As I’m editing, however, I notice results are coming back with a lot of lag. Like, 5-10 seconds of lag. Huh. Is this an Emacs thing or a eslint thing? So I pop open a terminal and do

$ cd my_proj/
$ time eslint my_file.ts
real    0m6.684s
user    0m9.321s
sys     0m0.821s

And sure enough, the linter takes 9 seconds to complete. But I was just in VSCode editing this same exact file, and linting was happening almost instantaneously… what gives??!!

Linting => Type Checking => Compiling

Turns out, most people won’t run into this slowness unless they enable certain eslint options in .eslintrc.js. Ours happens to look something like this

module.exports = {
  parser: '@typescript-eslint/parser',
  plugins: ['import', '@typescript-eslint'],
  parserOptions: {
    ecmaVersion: 2018,
    sourceType: 'module',
    project: './tsconfig.json',
  }
  ...
}

You’ll notice we have parser set, which tells eslint to use a plug-in to read the typescript syntax. We also have parserOptions.project set to ./tsconfig.json, which tells our parser to include type information in the parse, so we can use it to make type-aware eslint rules.

Unfortunately, enabling this option is known to be very slow since it requires compiling the entire typescript project to get the type information. This lines up with my experience, since doing

$ cd my_proj
$ time tsc 
real    0m4.968s
user    0m8.181s
sys     0m0.689s

takes around 8 seconds. So that’s 8 seconds to compile the project, and < 1 second to run the actual linter rules. And as expected, removing parserOptions.project speeds up eslint to under 1 second.

The Difference That Makes the Difference

So why is VSCode so fast?

Linting in VSCode is done by the ESLint Extension, which claims to just call eslint in the background. Thinking that couldn’t possibly be true, I dug into the source code.

Turns out they do call eslint, just not from the shell. Instead, they import eslint into a node process and call it repeatedly as the file changes. I suspected this meant that the process was able to cache the AST coming back from tsc, and only compile the parts that changed. I put together a little proof-of-concept and what do you know…

eslint = require('my_proj/node_modules/eslint/lib/api.js')
cli = new eslint.CLIEngine({ cwd: 'my_proj' })

// This is slow, takes ~9 seconds
cli.executeOnFiles(['my_proj/my_file.ts']).results[0].messages

// This is fast, one second at most
cli.executeOnFiles(['my_proj/my_file.ts']).results[0].messages

// This is still fast, even if we change the underlying file to introduce a previously unseen linter error
introduceLintError('my_proj/my_file.ts')
cli.executeOnFiles(['my_proj/my_file.ts']).results[0].messages

// And it's fast on other files we haven't loaded before
cli.executeOnFiles(['my_proj/other_file.ts']).results[0].messages

The Fix?

My first intuition was to just stop calling eslint from the shell. Instead, I imagined I could do something like this:

  1. Write a short node server that receives HTTP POST requests containing filenames to lint. It would then call out to eslint.CLIEngine and return the lint errors as JSON.
  2. Write a flycheck checker that would just curl the endpoint.

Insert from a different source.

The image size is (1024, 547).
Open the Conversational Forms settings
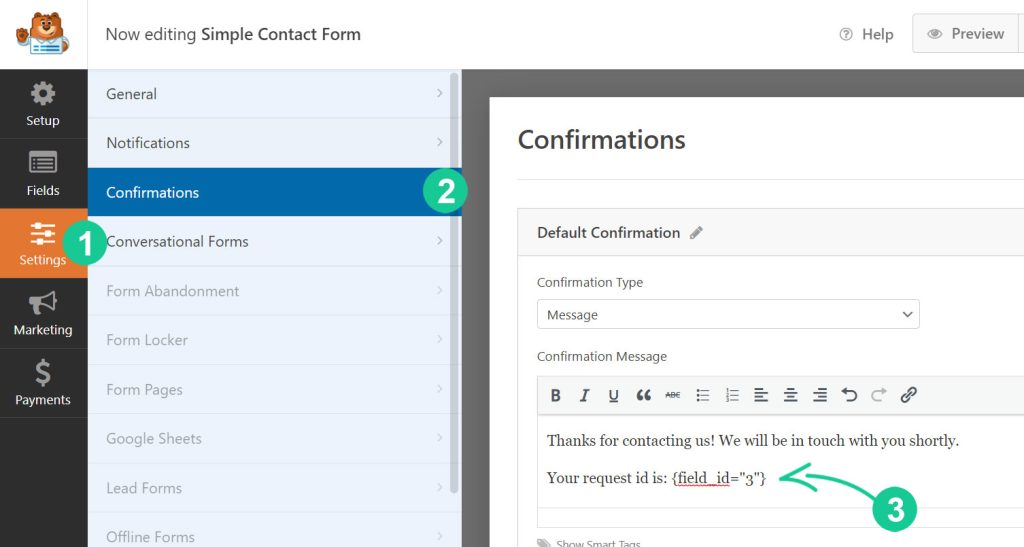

As soon as I wrote down that plan, however, I realized I was basically describing an eslint language server. So I looked up if Emacs lsp-mode had a defacto eslint langauge server and surprise surprise, they pointed me to the VSCode ESlint extension.

So what I was looking for was with me the whole time. All I needed to do was add lsp-mode to my config

(use-package lsp-mode
  :ensure t)

and then install the eslint server with M-x lsp-install-server. And voilà, we have lightning fast linting, just like VSCode.

Epilogue

The language server fix is perfectly acceptable. In fact, a standardized LSP syntax checker seems like a logical successor to the Flycheck framework for linting.

It seems to me, though, that we could have made the flycheck version work. Whatever caching the parser is doing could reasonably be serialized to disk between calls to the eslint command line tool. I imagine we could add a setting like parserOptions.cacheASTFname that would tell eslint where to store that information. This would be in line with the behavior other caching options like the built-in --cache.

Do I Hate Emacs?

No, I still like Emacs. And despite this little saga taking me the better part of three days, I’m happy to have the tools to get to the root of the problem and fix it myself.